AI Autonomous Governance Factory: Concept, Architecture, and Launch Pathway
DOI:
https://doi.org/10.31224/7440Keywords:
AI Autonomous Governance Factory, intelligent manufacturing, reconfigurable manufacturing systems, natural language script-based motion control, autonomous decision-making, dual-track architecture, AI governance, Industry 5.0Abstract
Manufacturing is undergoing a paradigm shift from automation to autonomization. Existing concepts such as “lights-out factories” and “unmanned factories” have yet to systematically address the fundamental question: where does a factory’s autonomous capability originate, and who governs it? This paper proposes the concept of the AI Autonomous Governance Factory (AI-AGF), defining its core as an AI system that autonomously completes the full cycle of perception, decision-making, and execution without human intervention, while systematically governing its own objectives, rules, boundaries, and risks. The paper addresses three core propositions: the inevitability argument, the dual-track architecture design, and the four-stage launch pathway. The dual-track architecture consists of the Universal Production Line (UPL) and the Standard Production Line (SPL): the UPL undertakes equipment self-supply and product prototyping, while the SPL handles high-volume production.

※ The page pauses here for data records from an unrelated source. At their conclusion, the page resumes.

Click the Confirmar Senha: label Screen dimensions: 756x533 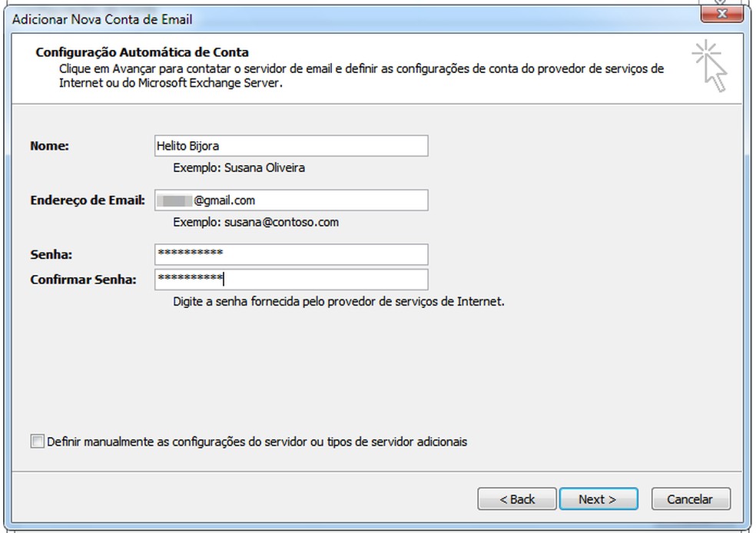pyautogui.click(x=83, y=280)
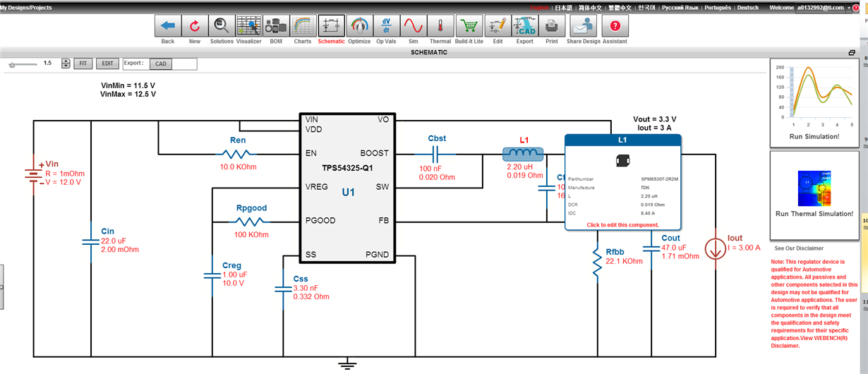Open Share Design from the toolbar

(x=583, y=26)
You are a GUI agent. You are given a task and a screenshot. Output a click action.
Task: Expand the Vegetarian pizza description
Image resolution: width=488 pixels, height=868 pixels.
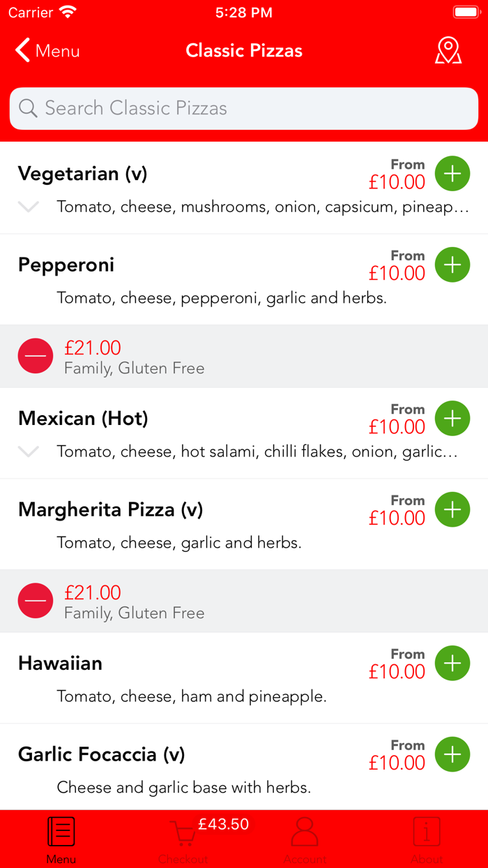28,207
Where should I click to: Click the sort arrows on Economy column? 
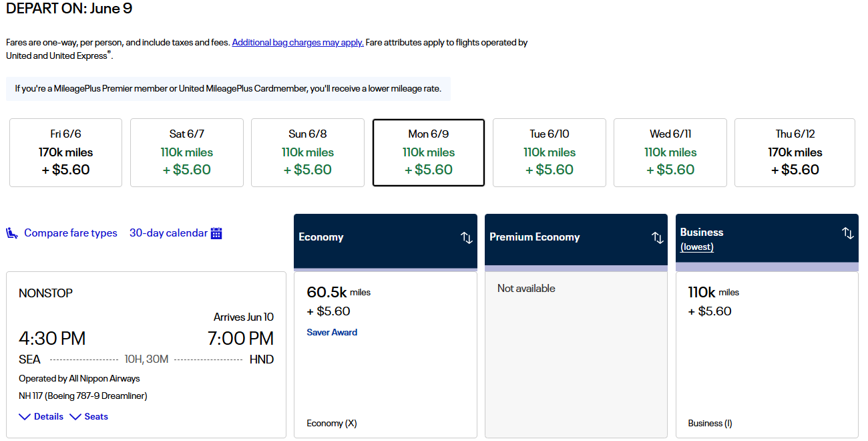click(x=466, y=238)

Both tracks are coordinated by an AI governance layer, forming a physical closed loop of “equipment producing equipment.” The four-dimensional governance framework imposes systematic constraints on AI decision-making across four dimensions—objectives, rules, boundaries, and risks—advancing manufacturing governance from asset-centric to governance-centric, and engaging in structural dialogue with three industrial standards: IEC 62264, RAMI 4.0, and ISO 55000. Unlike existing research that prioritizes the technical dimension, this paper’s distinctive contribution lies in elevating “governance” to an analytical dimension of equal importance to “autonomy”: an AI system must not only make autonomous decisions but also exercise systematic self-constraint and risk control over its own decision logic. Based on the above analysis, this paper presents four operational criteria for AI-AGF (C1–C4), a dual-track architecture blueprint, a four-dimensional governance framework, and a four-stage quantified progressive roadmap. This paper is a prospective review, with its argumentative force deriving from logical coherence, literature support, and systematic engagement with competing hypotheses.